Start of INPUT

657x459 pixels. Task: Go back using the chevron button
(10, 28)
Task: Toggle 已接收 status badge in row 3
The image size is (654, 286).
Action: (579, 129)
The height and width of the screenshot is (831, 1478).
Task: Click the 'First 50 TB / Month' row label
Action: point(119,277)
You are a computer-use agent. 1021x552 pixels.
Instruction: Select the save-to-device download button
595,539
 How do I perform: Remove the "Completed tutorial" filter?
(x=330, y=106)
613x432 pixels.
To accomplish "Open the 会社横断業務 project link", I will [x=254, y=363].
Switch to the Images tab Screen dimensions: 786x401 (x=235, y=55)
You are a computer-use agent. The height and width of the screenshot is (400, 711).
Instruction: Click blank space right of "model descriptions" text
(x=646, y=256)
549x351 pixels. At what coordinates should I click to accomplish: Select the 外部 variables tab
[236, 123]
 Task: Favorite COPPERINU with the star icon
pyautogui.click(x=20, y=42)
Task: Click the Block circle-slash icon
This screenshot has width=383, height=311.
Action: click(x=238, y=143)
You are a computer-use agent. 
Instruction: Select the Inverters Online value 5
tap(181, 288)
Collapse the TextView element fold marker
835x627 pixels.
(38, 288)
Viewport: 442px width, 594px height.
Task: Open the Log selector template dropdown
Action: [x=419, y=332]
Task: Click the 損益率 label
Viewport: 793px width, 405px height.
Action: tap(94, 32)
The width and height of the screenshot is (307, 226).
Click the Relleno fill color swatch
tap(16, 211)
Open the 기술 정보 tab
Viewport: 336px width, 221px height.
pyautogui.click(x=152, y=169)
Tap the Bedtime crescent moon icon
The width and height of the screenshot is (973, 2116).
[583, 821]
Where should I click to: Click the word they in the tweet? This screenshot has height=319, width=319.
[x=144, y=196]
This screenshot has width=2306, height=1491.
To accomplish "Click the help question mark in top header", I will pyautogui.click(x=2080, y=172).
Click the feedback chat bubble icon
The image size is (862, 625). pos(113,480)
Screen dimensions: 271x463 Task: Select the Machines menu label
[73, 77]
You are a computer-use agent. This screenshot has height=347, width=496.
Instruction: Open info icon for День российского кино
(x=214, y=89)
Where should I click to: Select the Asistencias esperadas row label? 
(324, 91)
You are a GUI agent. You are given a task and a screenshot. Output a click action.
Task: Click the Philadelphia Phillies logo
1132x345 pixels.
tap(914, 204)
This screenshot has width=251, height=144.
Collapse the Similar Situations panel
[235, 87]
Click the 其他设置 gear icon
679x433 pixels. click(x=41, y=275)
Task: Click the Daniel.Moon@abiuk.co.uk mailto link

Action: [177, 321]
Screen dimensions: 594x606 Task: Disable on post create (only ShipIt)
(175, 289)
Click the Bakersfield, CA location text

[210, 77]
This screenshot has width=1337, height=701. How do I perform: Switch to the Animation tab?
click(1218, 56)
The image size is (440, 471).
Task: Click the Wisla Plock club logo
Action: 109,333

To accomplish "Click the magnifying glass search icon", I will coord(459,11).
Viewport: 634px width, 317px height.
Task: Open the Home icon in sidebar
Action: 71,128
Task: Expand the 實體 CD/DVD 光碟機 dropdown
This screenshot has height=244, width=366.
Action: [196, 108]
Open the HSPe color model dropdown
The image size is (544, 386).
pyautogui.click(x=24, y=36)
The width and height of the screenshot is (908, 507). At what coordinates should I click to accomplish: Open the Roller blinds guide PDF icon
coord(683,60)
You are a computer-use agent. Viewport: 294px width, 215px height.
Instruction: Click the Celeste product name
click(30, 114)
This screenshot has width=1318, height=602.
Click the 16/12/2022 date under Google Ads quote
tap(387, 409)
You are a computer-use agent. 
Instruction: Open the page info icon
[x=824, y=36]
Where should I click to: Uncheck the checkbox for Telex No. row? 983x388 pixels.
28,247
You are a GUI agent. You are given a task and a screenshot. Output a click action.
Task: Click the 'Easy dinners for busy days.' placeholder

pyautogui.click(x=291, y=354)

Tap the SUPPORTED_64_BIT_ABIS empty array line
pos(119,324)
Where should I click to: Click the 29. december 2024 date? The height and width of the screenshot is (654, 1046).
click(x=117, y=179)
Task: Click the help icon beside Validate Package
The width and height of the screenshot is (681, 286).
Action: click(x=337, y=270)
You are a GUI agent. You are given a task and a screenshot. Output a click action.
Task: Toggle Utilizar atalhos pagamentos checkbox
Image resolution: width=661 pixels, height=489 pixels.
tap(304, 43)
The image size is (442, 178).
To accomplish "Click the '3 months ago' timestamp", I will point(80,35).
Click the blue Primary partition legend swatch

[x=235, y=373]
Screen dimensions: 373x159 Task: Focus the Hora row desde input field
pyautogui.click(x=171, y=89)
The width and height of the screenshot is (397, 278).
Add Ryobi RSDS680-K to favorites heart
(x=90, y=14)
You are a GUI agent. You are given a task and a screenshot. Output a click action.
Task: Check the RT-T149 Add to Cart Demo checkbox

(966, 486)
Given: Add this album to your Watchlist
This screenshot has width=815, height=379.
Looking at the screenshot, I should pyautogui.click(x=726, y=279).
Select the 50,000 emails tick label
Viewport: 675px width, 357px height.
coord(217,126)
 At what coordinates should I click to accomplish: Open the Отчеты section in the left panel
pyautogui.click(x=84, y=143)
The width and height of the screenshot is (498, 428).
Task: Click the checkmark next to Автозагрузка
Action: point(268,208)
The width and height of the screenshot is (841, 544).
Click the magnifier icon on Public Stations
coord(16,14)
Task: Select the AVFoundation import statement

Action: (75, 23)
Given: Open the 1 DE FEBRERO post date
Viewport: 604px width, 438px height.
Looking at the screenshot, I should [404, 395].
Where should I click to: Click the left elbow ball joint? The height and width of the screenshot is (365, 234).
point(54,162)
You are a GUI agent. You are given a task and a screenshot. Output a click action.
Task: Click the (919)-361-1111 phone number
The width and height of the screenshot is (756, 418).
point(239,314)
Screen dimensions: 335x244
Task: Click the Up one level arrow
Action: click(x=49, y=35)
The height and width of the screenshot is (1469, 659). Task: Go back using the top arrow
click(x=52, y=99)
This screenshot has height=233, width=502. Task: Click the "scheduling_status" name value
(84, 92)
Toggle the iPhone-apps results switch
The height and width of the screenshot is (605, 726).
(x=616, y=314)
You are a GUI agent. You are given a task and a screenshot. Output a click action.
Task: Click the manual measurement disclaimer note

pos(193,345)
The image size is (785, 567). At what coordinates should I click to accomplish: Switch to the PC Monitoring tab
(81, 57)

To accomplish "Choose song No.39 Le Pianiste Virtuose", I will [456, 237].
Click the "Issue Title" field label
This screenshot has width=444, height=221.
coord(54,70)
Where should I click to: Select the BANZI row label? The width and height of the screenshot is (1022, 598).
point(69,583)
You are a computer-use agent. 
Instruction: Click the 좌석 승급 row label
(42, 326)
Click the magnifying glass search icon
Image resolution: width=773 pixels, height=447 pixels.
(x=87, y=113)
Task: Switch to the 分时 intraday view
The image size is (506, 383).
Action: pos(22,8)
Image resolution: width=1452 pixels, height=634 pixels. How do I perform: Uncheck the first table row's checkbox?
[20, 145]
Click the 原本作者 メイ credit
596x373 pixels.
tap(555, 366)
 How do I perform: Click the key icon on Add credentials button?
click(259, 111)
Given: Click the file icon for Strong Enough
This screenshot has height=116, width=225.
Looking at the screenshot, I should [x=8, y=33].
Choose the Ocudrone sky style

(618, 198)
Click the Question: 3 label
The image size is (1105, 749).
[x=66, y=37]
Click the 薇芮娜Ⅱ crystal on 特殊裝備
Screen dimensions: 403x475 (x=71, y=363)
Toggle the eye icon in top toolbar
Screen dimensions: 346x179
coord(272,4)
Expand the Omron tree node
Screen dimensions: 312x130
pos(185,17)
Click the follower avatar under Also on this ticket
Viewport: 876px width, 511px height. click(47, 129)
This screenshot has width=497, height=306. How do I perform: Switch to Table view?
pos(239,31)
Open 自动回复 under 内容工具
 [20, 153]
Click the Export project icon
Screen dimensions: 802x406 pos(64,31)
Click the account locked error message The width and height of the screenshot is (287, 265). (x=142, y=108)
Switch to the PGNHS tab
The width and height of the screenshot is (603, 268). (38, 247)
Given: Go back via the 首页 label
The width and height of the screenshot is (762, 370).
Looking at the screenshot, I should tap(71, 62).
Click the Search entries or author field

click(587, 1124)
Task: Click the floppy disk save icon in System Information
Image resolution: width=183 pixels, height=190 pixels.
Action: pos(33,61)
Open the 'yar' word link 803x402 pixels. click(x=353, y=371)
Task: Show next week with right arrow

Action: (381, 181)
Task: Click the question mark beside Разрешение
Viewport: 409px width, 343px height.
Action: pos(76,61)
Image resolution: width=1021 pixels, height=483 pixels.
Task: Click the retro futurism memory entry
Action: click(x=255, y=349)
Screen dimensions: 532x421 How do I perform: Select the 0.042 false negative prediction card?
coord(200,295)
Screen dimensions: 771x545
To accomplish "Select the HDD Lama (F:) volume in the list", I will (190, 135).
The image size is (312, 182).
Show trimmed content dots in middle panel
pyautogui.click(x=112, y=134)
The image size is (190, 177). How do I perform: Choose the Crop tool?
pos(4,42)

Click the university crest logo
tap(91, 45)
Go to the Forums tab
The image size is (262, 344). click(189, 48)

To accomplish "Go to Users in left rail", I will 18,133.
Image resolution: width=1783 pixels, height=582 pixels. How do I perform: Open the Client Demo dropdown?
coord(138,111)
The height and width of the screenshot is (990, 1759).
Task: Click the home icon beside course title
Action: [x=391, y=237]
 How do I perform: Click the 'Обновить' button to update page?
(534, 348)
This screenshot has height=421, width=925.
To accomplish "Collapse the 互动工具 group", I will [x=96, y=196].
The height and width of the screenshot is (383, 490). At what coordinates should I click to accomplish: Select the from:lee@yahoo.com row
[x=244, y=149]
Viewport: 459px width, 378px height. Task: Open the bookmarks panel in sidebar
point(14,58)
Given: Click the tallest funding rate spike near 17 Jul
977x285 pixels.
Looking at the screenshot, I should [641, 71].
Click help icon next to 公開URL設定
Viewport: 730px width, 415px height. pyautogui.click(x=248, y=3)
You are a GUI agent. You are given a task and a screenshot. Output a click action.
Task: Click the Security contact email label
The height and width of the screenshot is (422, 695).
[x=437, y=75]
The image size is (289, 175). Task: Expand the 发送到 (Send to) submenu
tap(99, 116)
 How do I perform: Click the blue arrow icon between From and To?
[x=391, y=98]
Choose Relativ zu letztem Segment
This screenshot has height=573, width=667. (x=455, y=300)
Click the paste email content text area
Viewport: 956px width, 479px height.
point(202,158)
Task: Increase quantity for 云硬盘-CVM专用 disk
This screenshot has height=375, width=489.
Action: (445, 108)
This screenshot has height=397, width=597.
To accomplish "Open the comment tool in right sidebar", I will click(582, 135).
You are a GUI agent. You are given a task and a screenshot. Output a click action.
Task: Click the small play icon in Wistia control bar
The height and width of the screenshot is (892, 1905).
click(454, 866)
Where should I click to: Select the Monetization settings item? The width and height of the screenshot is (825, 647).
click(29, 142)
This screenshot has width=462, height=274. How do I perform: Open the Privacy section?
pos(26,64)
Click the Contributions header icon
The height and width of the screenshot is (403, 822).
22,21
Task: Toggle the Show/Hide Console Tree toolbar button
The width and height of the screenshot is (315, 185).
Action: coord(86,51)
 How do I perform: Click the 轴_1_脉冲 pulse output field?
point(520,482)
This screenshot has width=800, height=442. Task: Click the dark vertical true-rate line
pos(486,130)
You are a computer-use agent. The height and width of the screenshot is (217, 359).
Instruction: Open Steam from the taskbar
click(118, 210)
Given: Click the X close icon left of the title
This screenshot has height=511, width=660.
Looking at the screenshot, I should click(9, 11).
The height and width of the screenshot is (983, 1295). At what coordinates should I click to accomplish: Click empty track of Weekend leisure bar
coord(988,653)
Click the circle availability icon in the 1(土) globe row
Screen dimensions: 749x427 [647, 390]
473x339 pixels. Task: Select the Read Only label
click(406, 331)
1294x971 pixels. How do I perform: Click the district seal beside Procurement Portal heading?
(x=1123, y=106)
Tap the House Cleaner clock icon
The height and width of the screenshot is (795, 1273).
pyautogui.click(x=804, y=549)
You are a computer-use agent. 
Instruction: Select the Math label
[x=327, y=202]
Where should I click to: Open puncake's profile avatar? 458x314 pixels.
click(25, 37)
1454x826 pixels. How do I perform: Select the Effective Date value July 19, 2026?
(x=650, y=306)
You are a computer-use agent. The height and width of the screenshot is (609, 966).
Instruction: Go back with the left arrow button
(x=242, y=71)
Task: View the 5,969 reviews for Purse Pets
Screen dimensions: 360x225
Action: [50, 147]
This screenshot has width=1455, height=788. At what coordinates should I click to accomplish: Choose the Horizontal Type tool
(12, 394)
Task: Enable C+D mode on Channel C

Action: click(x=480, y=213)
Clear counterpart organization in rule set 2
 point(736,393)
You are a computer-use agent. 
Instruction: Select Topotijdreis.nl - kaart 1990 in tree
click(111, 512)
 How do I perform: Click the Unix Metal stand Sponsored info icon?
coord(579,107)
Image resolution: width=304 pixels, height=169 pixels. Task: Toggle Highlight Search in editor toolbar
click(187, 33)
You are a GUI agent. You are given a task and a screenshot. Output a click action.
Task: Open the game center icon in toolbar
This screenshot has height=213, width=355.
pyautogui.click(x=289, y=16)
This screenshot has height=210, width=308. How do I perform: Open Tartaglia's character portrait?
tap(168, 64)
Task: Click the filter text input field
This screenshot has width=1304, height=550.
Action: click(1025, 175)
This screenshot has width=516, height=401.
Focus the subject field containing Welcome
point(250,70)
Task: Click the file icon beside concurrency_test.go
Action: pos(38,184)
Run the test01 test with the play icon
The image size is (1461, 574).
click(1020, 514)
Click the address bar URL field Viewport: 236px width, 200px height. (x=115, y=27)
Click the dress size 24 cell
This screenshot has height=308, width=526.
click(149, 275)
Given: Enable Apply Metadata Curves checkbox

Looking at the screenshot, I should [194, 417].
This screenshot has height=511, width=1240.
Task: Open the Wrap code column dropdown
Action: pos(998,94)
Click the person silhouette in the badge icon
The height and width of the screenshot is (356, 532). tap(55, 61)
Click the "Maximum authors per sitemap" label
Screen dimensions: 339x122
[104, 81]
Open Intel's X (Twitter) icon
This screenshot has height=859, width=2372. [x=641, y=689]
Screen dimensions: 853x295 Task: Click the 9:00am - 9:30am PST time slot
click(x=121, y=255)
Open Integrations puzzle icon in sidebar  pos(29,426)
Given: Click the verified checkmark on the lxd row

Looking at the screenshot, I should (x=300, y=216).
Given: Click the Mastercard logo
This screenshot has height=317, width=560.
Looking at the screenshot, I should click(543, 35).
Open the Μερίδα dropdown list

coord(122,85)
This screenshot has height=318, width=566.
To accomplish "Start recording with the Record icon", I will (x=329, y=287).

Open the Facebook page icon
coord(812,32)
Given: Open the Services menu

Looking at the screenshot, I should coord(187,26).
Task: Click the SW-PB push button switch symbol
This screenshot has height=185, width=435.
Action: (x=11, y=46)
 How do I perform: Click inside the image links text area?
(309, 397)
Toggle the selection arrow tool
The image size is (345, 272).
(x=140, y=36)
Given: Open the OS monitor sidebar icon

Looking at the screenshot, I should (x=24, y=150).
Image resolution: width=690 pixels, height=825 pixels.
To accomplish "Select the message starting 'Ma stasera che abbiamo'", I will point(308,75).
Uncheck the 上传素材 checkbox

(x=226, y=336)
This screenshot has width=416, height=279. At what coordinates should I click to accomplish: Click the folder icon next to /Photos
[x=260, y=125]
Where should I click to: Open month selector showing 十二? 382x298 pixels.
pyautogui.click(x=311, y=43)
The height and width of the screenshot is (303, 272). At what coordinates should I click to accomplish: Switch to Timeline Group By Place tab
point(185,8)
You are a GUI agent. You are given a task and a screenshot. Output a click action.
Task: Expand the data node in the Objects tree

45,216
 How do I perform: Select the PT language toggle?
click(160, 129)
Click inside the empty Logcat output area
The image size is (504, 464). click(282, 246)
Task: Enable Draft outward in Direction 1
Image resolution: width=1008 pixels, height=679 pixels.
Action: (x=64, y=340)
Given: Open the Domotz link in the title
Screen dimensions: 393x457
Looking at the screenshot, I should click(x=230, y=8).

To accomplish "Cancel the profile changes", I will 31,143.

End of INPUT

EXERCISE DIRECTIONS: All that belongs in the answer is the lines from the start of the entries above through the line containing "The width and height of the screenshot is (307, 226).", each given exactly.

PROBLEM SOLUTION:
657x459 pixels. Task: Go back using the chevron button
(10, 28)
Task: Toggle 已接收 status badge in row 3
The image size is (654, 286).
Action: (579, 129)
The height and width of the screenshot is (831, 1478).
Task: Click the 'First 50 TB / Month' row label
Action: point(119,277)
You are a computer-use agent. 1021x552 pixels.
Instruction: Select the save-to-device download button
595,539
 How do I perform: Remove the "Completed tutorial" filter?
(x=330, y=106)
613x432 pixels.
To accomplish "Open the 会社横断業務 project link", I will [x=254, y=363].
Switch to the Images tab Screen dimensions: 786x401 (x=235, y=55)
You are a computer-use agent. The height and width of the screenshot is (400, 711).
Instruction: Click blank space right of "model descriptions" text
(x=646, y=256)
549x351 pixels. At what coordinates should I click to accomplish: Select the 外部 variables tab
[236, 123]
 Task: Favorite COPPERINU with the star icon
pyautogui.click(x=20, y=42)
Task: Click the Block circle-slash icon
This screenshot has width=383, height=311.
Action: click(x=238, y=143)
You are a computer-use agent. 
Instruction: Select the Inverters Online value 5
tap(181, 288)
Collapse the TextView element fold marker
835x627 pixels.
(38, 288)
Viewport: 442px width, 594px height.
Task: Open the Log selector template dropdown
Action: [x=419, y=332]
Task: Click the 損益率 label
Viewport: 793px width, 405px height.
Action: tap(94, 32)
The width and height of the screenshot is (307, 226).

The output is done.